» **Texte cité**:
# Comment trouver un bon développeur sans risques



## clemm (2 Mars 2011)

Bonjour, 

Je suis un entrepreneur travaillant actuellement sur un projet intégrant notamment une application iPhone. Je travaille dessus depuis 2 mois maintenant et je souhaiterai savoir si mon application est faisable techniquement et pour quel coût.

Est-ce que quelqu'un pourrait me donner quelques conseils pour trouver un bon développeur (indé ou pas) sans prendre le risque que mon idée soit volée au passage ?

N'hésitez pas à me dire si ma question à besoin d'être précisée.

Merci d'avance pour votre retour !!!

Clément


----------



## Larme (2 Mars 2011)

Tu peux faire signer des clauses 
Après, c'est au CV du développeur qui montrera une expérience et du sérieux...


----------



## Anonyme (2 Mars 2011)

C'est bizarre, ça me rappelle vraiment du vécu :mouais:
Pour savoir si ton application est réalisable, demande toi si la technologie dont tu as besoin existe déjà...

» **Données fournies**:
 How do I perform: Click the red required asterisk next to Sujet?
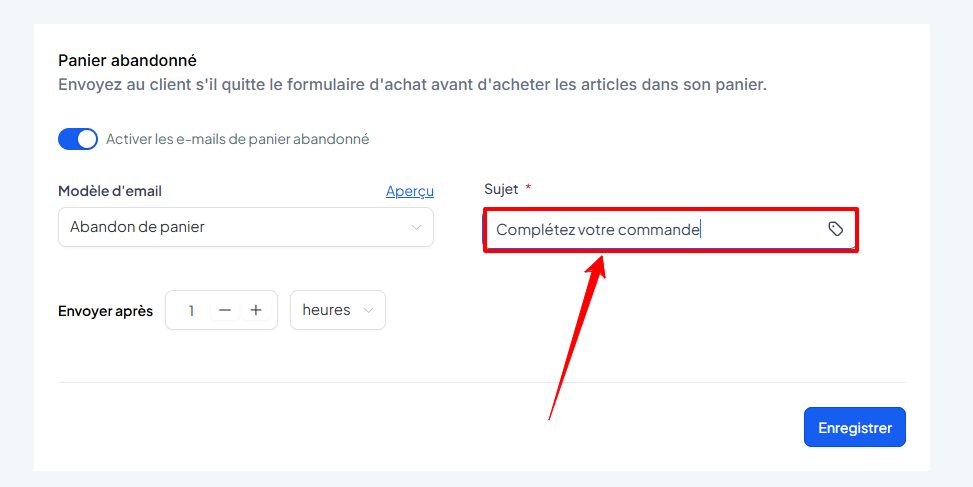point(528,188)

---

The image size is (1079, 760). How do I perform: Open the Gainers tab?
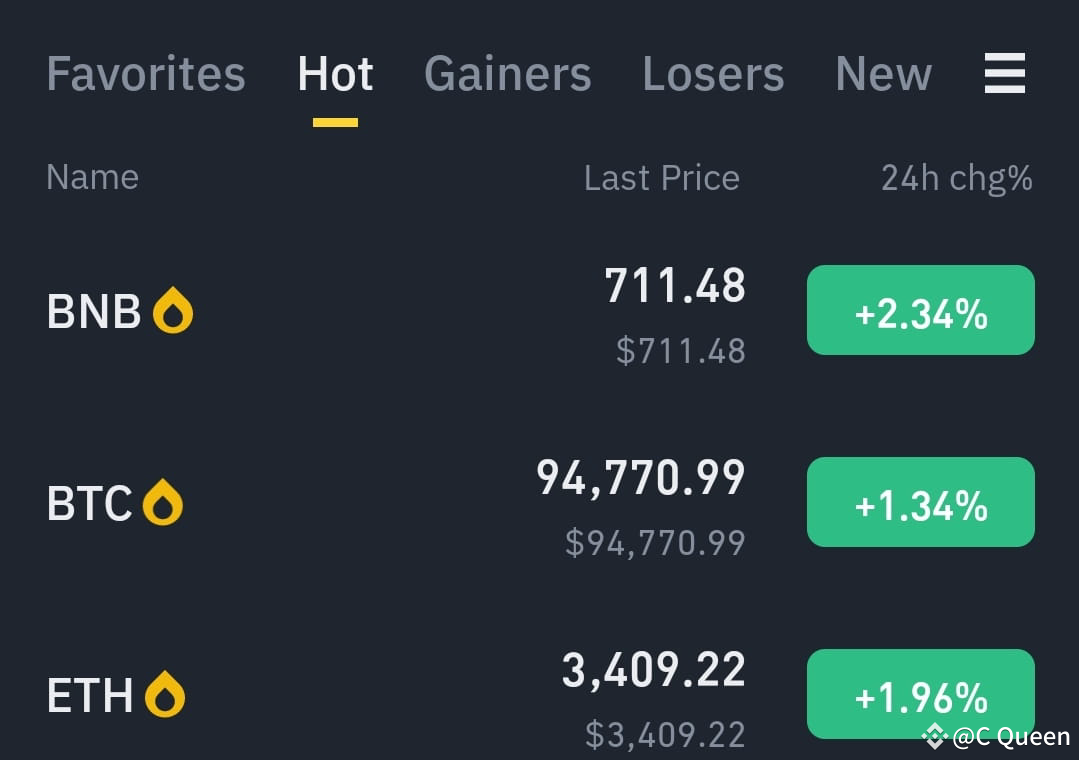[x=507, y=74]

» **Exercices**:
(1) Les affirmations suivantes sont-elles conformes au fil sur la recherche d'un développeur ? (a) Clément travaille sur son projet depuis deux mois. (b) Larme conseille de faire signer des clauses. (c) Le projet de Clément comprend une application Android.
(2) Veuillez recopier le passage du fil sur la recherche d'un développeur qui commence par "## clemm (2" et se poursuit jusqu'à "pour quel coût.", en remplaçant "iPhone" par "Android".
(3) Rédigez la suite du fil sur la recherche d'un développeur en partant de sa dernière phrase.
Ces lignes n'ont aucun rapport avec le fil sur la recherche d'un développeur.

» **Résultats par exercice**:
(1)
(a) Oui : « Je travaille dessus depuis 2 mois maintenant ».
(b) Oui : « Tu peux faire signer des clauses ».
(c) Non : « intégrant notamment une application iPhone ».

(2)
## clemm (2 Mars 2011)

Bonjour, 

Je suis un entrepreneur travaillant actuellement sur un projet intégrant notamment une application Android. Je travaille dessus depuis 2 mois maintenant et je souhaiterai savoir si mon application est faisable techniquement et pour quel coût.

(3)
Il s'agit d'une application pas encore sur le marché ? De toute façon si  tu ne peux pas le créer toi même, tu seras obligé de le  dévoiler...maintenant si tu es sûr du developpeur que tu choisiras, comme  dit Larme, tu pourras faire signer une clause de confidentialité...


----------



## Céroce (2 Mars 2011)

Je suis moi-même développeur indépendant pour Mac et iOS.

J'ai déjà signé ce genre de clauses et ça ne me pose aucun problème, mais en général, le client demande à plusieurs développeurs&#8230; difficile de savoir d'où pourrait provenir l'éventuelle fuite.

Récemment, un prospect a insisté pour se rencontrer en personne pour être plus en confiance. Il m' a exposé son idée, et je n'ai pas été capable de juger si elle était bonne ou non, parce que je n'exerce pas du tout dans son domaine d'activité. Si j'avais voulu lui voler son idée, non seulement, je ne saurais pas exactement à quels besoin doit répondre le projet final (je ne peux pas concevoir l'application), mais je n'aurais pas non plus accès à la clientèle.

Tout ça pour dire, qu'il faut relativiser. D'ailleurs, l'exécution compte souvent plus que l'idée en elle-même. Le plus difficile est de vendre le produit fini.

P.S.: Je ne sais pas quel mode de vente vous envisagez, mais vendre sur l'AppStore est très rarement rentable.


----------



## hortensia77 (28 Mars 2011)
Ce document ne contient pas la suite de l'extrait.